### Problem statement
Restate the lines exactly, starting at the line that contains "Actionstep (384, 2260)" and finishing with the final line of the records.

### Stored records
=== Section Start ===
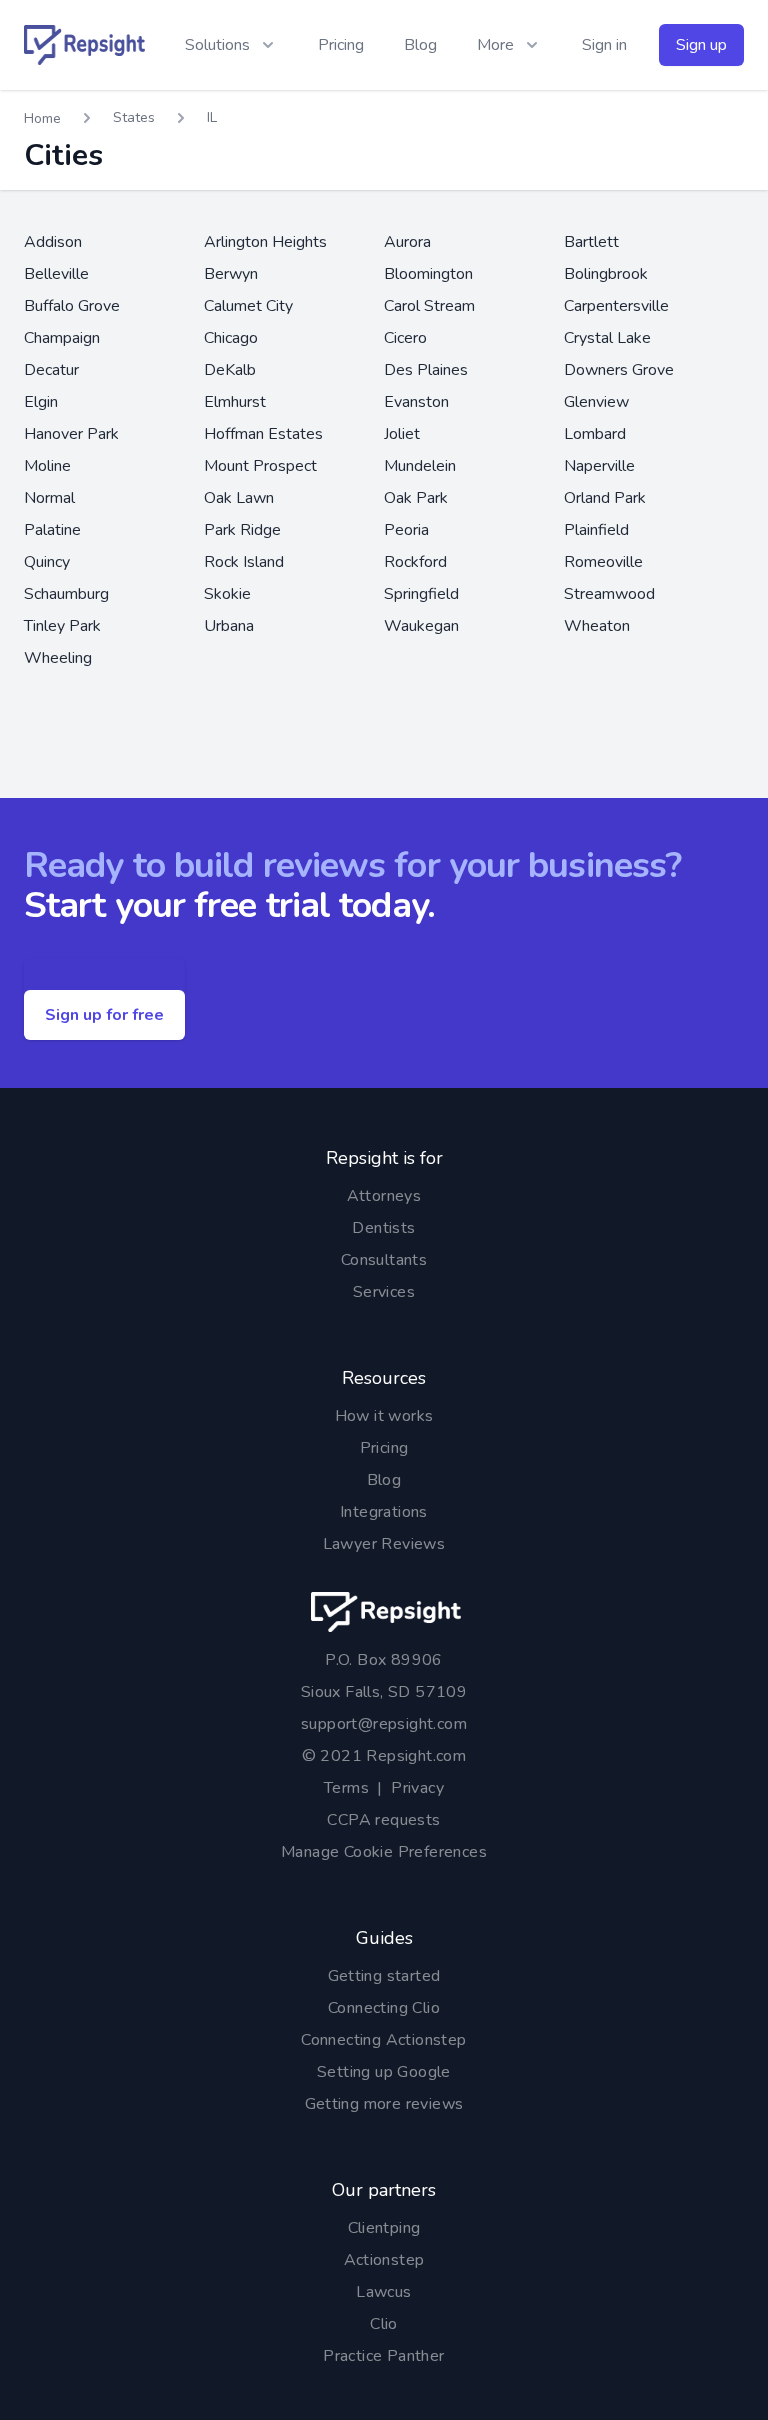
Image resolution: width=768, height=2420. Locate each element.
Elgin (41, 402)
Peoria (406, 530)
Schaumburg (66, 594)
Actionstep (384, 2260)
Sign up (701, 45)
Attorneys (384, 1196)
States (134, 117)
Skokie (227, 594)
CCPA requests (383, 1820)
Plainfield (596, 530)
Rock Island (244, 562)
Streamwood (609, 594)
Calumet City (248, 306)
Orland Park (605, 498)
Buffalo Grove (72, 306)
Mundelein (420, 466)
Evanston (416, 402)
=== Section End ===
### Output of the task
Actionstep (384, 2260)
Sign up (701, 45)
Attorneys (384, 1196)
States (134, 117)
Skokie (227, 594)
CCPA requests (383, 1820)
Plainfield (596, 530)
Rock Island (244, 562)
Streamwood (609, 594)
Calumet City (248, 306)
Orland Park (605, 498)
Buffalo Grove (72, 306)
Mundelein (420, 466)
Evanston (416, 402)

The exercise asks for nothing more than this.